— start INFORMATION GIVEN —
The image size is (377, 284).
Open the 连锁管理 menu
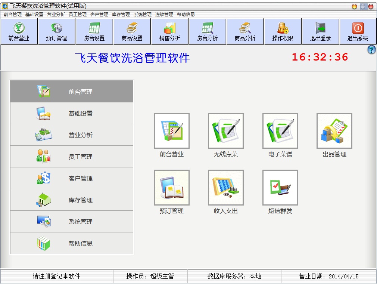pos(164,15)

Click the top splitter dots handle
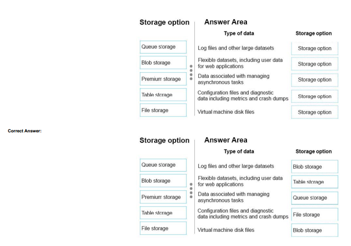(191, 72)
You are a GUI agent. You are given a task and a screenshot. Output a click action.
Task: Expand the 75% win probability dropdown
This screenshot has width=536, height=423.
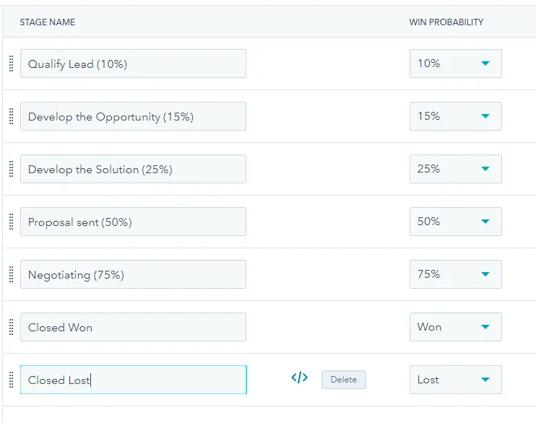[455, 274]
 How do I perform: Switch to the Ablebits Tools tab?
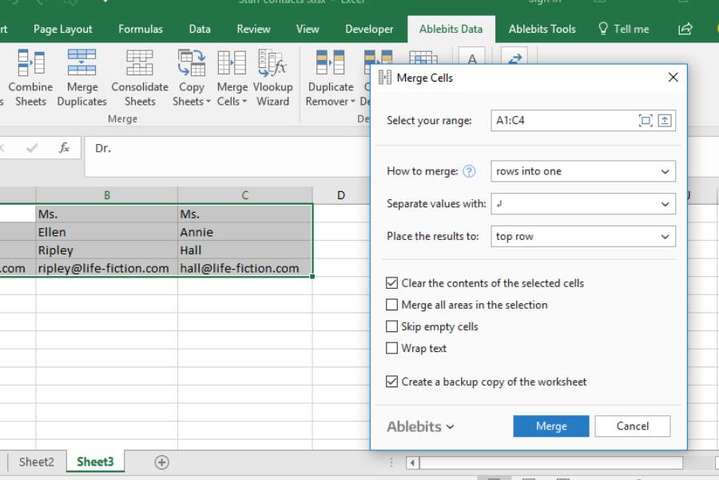coord(542,29)
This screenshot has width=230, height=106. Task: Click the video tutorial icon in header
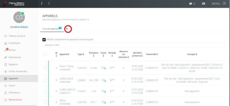tap(204, 3)
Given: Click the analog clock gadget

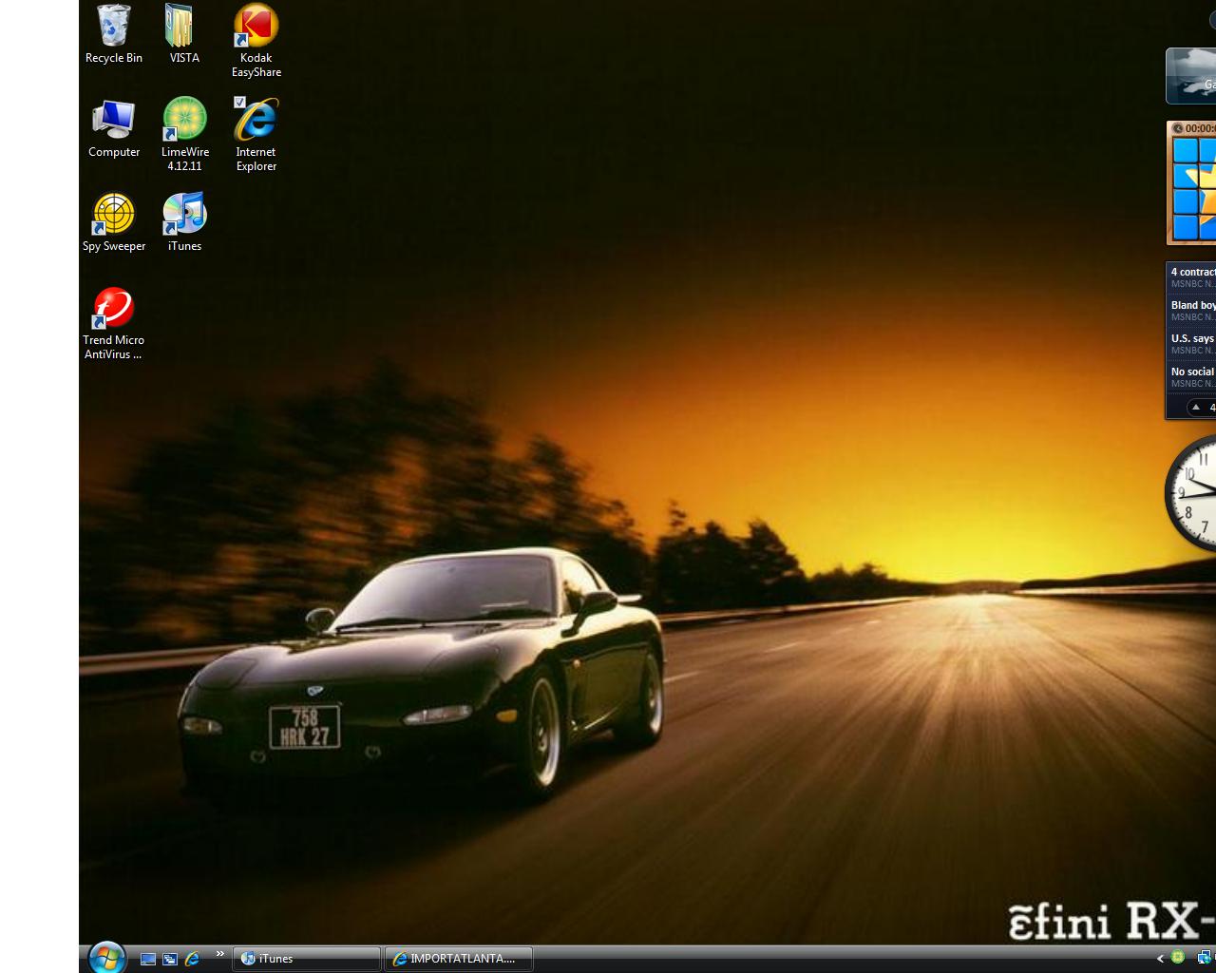Looking at the screenshot, I should tap(1193, 493).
— end INFORMATION GIVEN —
*INSTRUCTIONS TO FOLLOW*
Put every line of the records above into a JSON list of strings, one string per line, with blank lines left out. Do not include the pictures.

*WRITTEN RESPONSE*
[
  "The image size is (377, 284).",
  "Open the 连锁管理 menu",
  "pos(164,15)",
  "Click the top splitter dots handle",
  "(191, 72)",
  "You are a GUI agent. You are given a task and a screenshot. Output a click action.",
  "Task: Expand the 75% win probability dropdown",
  "This screenshot has width=536, height=423.",
  "[455, 274]",
  " How do I perform: Switch to the Ablebits Tools tab?",
  "coord(542,29)",
  "This screenshot has width=230, height=106. Task: Click the video tutorial icon in header",
  "tap(204, 3)",
  "Given: Click the analog clock gadget",
  "Looking at the screenshot, I should tap(1193, 493)."
]